Provided data section start

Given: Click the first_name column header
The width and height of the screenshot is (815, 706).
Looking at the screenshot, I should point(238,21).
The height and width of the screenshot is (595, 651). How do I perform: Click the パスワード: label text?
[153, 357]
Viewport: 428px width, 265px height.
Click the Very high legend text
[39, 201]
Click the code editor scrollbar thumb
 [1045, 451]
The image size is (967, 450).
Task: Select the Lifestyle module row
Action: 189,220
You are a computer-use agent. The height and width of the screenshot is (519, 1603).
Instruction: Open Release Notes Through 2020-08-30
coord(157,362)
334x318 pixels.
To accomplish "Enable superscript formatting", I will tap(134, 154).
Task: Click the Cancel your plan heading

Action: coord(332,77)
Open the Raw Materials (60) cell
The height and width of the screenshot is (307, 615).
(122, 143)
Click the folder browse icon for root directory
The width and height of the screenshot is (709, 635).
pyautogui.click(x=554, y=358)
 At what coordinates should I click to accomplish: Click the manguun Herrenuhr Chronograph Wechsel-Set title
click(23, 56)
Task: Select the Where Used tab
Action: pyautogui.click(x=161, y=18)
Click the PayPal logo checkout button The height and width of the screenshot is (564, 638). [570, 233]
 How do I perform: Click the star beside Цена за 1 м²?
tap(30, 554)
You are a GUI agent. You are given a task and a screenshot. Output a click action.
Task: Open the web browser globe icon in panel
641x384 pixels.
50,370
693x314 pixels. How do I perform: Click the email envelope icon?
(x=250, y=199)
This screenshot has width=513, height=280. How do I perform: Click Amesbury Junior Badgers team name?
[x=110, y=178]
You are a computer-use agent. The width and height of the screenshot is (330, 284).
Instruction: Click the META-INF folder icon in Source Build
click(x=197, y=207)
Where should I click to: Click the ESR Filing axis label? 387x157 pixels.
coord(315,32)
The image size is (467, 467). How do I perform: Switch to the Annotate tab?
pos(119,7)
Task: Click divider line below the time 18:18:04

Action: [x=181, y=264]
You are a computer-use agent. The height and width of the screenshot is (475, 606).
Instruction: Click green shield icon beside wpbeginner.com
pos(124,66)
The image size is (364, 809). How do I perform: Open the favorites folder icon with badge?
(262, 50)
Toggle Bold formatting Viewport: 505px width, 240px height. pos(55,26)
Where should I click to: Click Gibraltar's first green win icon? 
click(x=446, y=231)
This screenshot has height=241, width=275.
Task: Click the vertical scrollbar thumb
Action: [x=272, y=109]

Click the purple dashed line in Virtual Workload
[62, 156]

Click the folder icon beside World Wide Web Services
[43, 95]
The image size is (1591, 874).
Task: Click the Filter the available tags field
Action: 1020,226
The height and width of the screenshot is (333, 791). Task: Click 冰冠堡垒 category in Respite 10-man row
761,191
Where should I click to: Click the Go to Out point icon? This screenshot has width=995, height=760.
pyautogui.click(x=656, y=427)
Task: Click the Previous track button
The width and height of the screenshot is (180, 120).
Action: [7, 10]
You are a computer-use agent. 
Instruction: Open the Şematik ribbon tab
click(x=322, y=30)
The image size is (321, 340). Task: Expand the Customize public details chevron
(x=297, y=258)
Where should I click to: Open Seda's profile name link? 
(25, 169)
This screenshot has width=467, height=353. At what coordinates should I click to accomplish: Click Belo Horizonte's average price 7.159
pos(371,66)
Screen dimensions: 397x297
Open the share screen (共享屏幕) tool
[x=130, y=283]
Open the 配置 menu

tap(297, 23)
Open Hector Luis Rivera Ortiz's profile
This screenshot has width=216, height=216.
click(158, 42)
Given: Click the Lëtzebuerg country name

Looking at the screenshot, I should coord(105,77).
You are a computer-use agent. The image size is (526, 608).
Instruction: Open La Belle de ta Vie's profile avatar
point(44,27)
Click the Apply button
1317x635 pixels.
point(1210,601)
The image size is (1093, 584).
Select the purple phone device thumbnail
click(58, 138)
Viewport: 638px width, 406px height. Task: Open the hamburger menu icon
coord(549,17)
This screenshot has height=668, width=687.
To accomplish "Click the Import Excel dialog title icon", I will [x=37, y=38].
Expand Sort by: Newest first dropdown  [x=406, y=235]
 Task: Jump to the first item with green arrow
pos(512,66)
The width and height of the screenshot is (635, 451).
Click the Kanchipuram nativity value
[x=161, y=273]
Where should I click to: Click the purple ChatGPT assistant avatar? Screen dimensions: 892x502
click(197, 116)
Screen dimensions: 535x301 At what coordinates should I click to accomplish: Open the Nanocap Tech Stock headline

Provided data section end

## The problem
Among the entries above, how many lines contain the string "formatting"? Write the number alone.

## Answer to the problem
2